ICE in München Hbf; Quelle: Uwe Miethe / DB AG

Die DB weist in einer Pressemitteilung von heute „öffentlich geäußerte Behauptungen, wonach die bisherige Pünktlichkeitsmessung durch einen neuen 15-Minuten-Wert ersetzt werden solle, mit Nachdruck zurück“.

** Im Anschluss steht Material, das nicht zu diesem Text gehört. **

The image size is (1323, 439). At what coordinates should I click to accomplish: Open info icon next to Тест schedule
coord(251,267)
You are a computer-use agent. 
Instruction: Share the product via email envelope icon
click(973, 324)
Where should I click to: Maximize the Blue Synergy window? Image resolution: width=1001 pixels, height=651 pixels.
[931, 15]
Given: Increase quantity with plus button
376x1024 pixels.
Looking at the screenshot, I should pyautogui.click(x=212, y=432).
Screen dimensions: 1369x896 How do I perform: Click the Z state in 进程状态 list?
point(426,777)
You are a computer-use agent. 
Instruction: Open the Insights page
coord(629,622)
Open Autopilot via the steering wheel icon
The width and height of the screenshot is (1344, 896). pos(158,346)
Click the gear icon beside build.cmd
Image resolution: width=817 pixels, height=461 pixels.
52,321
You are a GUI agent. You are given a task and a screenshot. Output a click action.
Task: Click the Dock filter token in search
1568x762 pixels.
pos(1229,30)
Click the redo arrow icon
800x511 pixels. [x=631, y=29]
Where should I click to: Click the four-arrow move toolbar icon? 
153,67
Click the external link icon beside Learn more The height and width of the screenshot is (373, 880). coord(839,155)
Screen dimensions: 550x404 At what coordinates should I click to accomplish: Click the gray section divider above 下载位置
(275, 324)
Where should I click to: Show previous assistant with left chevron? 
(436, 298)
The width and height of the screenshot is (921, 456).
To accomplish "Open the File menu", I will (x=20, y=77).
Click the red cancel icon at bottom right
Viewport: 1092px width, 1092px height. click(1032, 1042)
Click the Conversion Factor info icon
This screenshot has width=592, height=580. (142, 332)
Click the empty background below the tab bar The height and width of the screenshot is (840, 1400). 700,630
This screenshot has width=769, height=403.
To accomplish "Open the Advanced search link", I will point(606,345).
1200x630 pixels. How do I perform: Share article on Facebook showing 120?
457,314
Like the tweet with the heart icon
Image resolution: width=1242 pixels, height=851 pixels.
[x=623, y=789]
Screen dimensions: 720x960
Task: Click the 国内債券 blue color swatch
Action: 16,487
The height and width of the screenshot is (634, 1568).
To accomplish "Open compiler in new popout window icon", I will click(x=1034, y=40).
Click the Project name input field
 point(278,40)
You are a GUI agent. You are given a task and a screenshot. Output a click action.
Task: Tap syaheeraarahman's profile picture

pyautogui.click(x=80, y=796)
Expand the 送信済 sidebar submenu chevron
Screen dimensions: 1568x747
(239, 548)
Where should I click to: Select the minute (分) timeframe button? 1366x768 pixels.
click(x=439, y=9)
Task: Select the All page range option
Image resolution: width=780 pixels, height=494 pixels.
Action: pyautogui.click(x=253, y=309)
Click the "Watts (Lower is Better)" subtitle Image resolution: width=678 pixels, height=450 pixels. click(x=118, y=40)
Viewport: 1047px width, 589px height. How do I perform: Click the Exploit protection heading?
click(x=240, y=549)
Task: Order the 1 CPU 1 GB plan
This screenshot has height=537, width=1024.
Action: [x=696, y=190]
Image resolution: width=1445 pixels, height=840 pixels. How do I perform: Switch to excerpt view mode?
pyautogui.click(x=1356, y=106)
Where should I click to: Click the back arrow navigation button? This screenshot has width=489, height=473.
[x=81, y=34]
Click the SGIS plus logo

Medien hatten zuvor berichtet, die DB werde im Fernverkehr die 5:59-min-Grenze der Pünktlichkeit ab sofort um eine 15-min-Berechnung ergänzen. Die Erhebung der zugbezogenen Pünktlichkeit an jedem Unterwegshalt bis zum Endbahnhof bleibe unverändert, betont die DB. Mit der „möglichen Ergänzung der Pünktlichkeitsstatistik durch einen zusätzlichen Wert“ reagiere die Bahn auf den Wunsch nach einer Kennzahl, die ausweise, ob und wie viel verspätet der Fahrgast am Endbahnhof seiner Reise im ICE oder IC/EC ankomme. Im Gegensatz zur zugbezogenen Pünktlichkeit würden dabei Zugausfälle, Ersatzzüge, nachträgliche Fahrplanänderungen und das Funktionieren von Anschlüssen mit einbezogen. Dies bilde die Realität der Bahnreisenden besser ab und ermögliche die Vergleichbarkeit mit den Kennzahlen von Luftverkehr und Fernbus. (as)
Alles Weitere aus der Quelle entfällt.